How to download .qrs files from a website using python and BeautifulSoup? - python

I would like to download all the files ending with .qrs, .dat, .hea and store them to a local folder from this website.
https://physionet.org/physiobank/database/shareedb/
I tried modifying the solution from the following link.
Download .xls files from a webpage using Python and BeautifulSoup
This is how I modified the code:
import os
from bs4 import BeautifulSoup
# Python 3.x
from urllib.request import urlopen, urlretrieve
URL = 'https://physionet.org/physiobank/database/shareedb/'
OUTPUT_DIR = '' # path to output folder, '.' or '' uses current folder
u = urlopen(URL)
try:
html = u.read().decode('utf-8')
finally:
u.close()
soup = BeautifulSoup(html, "html.parser")
for link in soup.select('a[href^="https://"]'): # or a[href*="shareedb/0"]
href = link.get('href')
if not any(href.endswith(x) for x in ['.dat','.hea','.qrs']):
continue
filename = os.path.join(OUTPUT_DIR, href.rsplit('/', 1)[-1])
# We need a https:// URL for this site
# href = href.replace('http://','https://')
print("Downloading %s to %s..." % (href, filename) )
urlretrieve(href, filename)
print("Done.")
When I run this code, it does not extract the files from the target page, nor outputs any failure message (e.g. 'failed to download').
After some debugging I saw that in my case non of the files are being selected. I suspect that it has to do more with the structure of the html.
How can I download these files to a local directory using Python?

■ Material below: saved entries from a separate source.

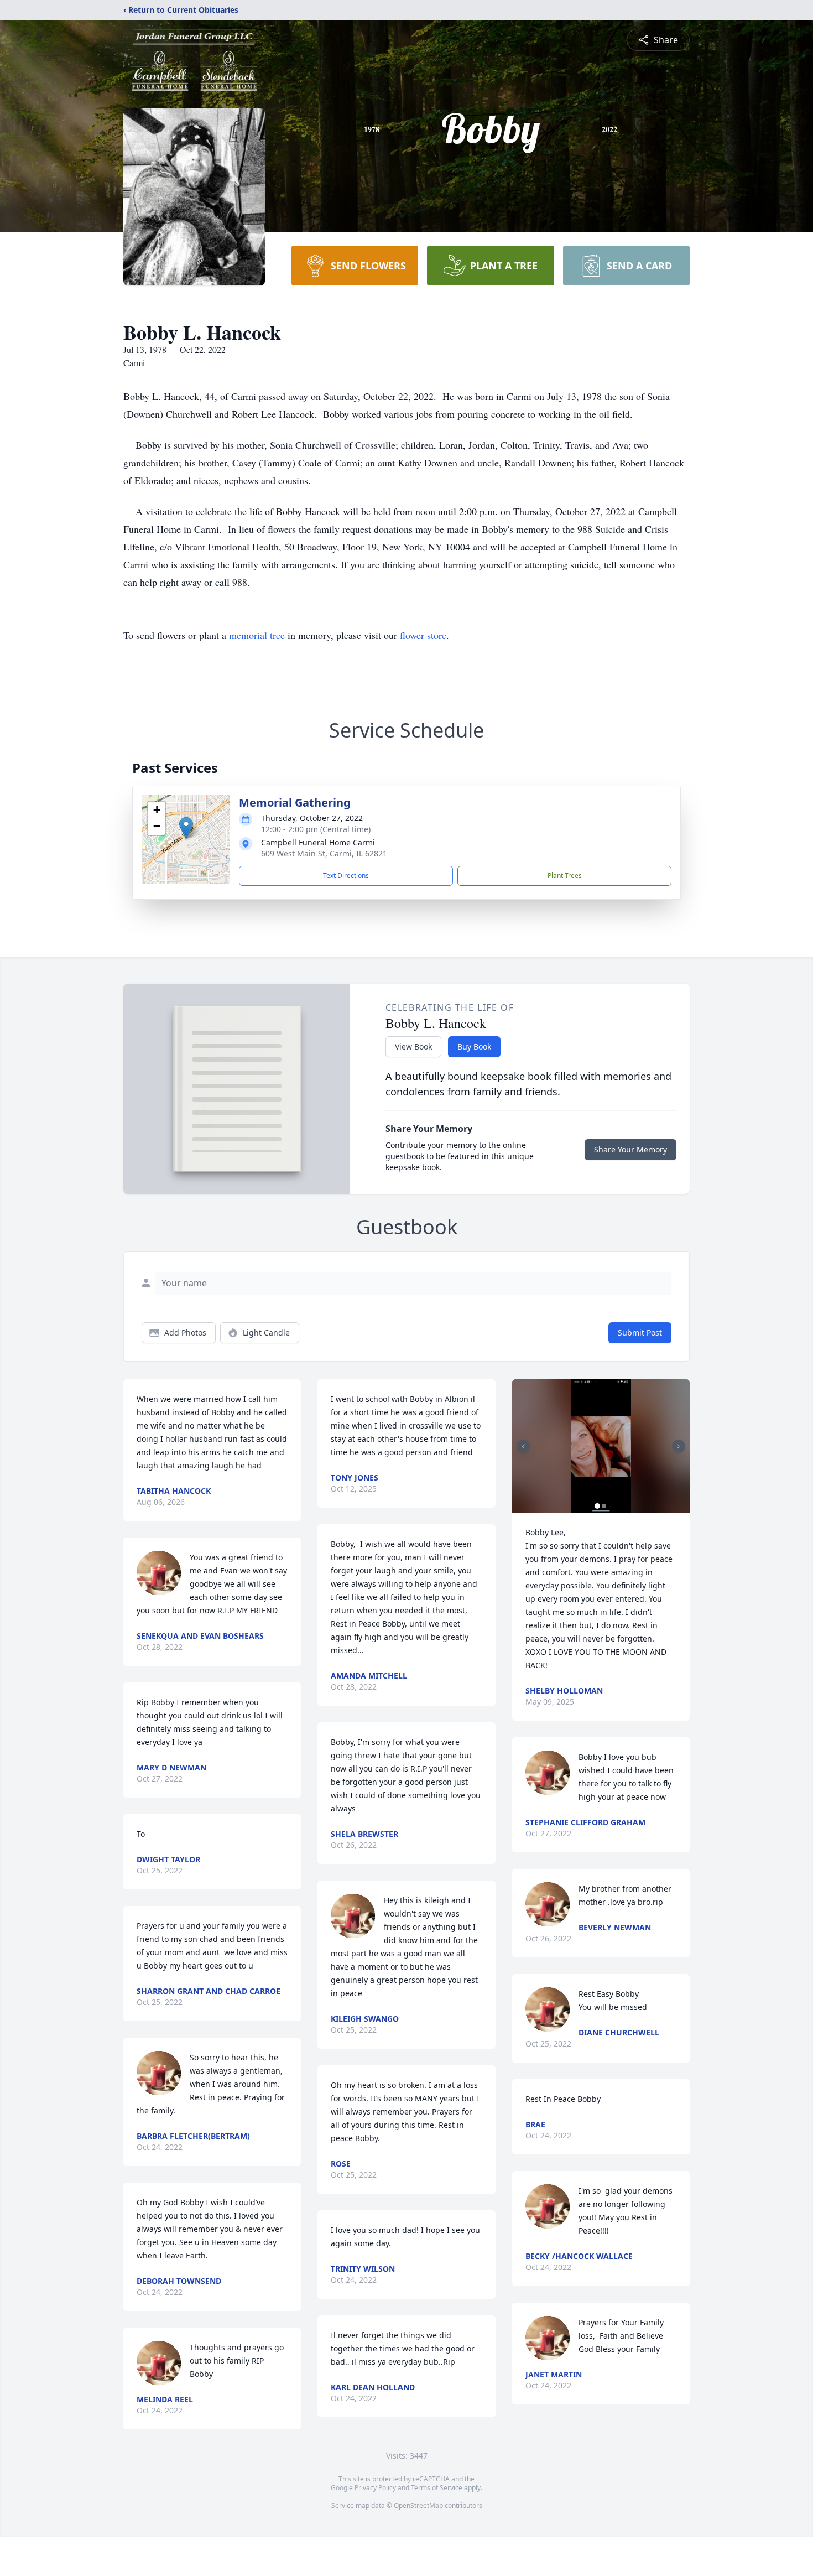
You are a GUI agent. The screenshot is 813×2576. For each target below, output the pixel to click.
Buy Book (474, 1046)
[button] (186, 828)
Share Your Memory (630, 1149)
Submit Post (640, 1332)
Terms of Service (436, 2487)
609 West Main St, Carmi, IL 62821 (324, 853)
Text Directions (346, 875)
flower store (423, 635)
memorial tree (257, 635)
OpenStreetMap (418, 2505)
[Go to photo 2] (604, 1506)
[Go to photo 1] (597, 1506)
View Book (413, 1046)
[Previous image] (523, 1446)
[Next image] (678, 1446)
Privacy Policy (375, 2487)
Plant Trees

You could use the excellent requests library as follows:
import bs4
import requests
url = "https://physionet.org/physiobank/database/shareedb/"
html = requests.get(url)
soup = bs4.BeautifulSoup(html.text, "html.parser")
for link in soup.find_all('a', href=True):
href = link['href']
if any(href.endswith(x) for x in ['.dat','.hea','.qrs']):
print "Downloading '{}'".format(href)
remote_file = requests.get(url + href)
with open(href, 'wb') as f:
for chunk in remote_file.iter_content(chunk_size=1024):
if chunk:
f.write(chunk)
This would download all .dat, .hea and .qrs files to your computer.
Install using the standard:
pip install requests
Note, all of the hrefs on that URL are already in a form suitable for using directly as a filename (so no need at the moment to parse away any / characters).

To expand the answer by wolf tian, the select does not find anything because the links in that site do not have "https://" (nor do they have a "shareedb") in their href. The files you are trying to download all have the structure 01911.hea. Their path is relative. So what you need to do is first extract those filenames for example like this:
for link in soup.select('a'):
href = link.get('href')
if not href or not any(href.endswith(x) for x in ['.dat','.hea','.qrs']):
continue
filename = os.path.join(OUTPUT_DIR, href)
And then you need to apply the host part to the URL before retrieving it:
urlretreive(URL + href, filename)

import requests
from bs4 import BeautifulSoup
from urllib.parse import urljoin
start_url = 'https://physionet.org/physiobank/database/shareedb/'
r = requests.get(start_url)
soup = BeautifulSoup(r.text, 'lxml')
# get full url of file
pre = soup.find('pre')
file_urls = pre.select('a[href*="."]')
full_urls = [urljoin(start_url, url['href'])for url in file_urls]
# download file
for full_url in full_urls:
file_name = full_url.split('/')[-1]
print("Downloading {} to {}...".format(full_url, file_name))
with open(file_name, 'wb') as f:
fr = requests.get(full_url, stream=True)
for chunk in fr.iter_content(chunk_size=1024):
f.write(chunk)
print('Done')
out:
Downloading https://physionet.org/physiobank/database/shareedb/01911.dat to 01911.dat...
Done
Downloading https://physionet.org/physiobank/database/shareedb/01911.hea to 01911.hea...
Done
Downloading https://physionet.org/physiobank/database/shareedb/01911.qrs to 01911.qrs...
Done
Downloading https://physionet.org/physiobank/database/shareedb/02012.dat to 02012.dat...
Done
Downloading https://physionet.org/physiobank/database/shareedb/02012.hea to 02012.hea...
Done
Downloading https://physionet.org/physiobank/database/shareedb/02012.qrs to 02012.qrs...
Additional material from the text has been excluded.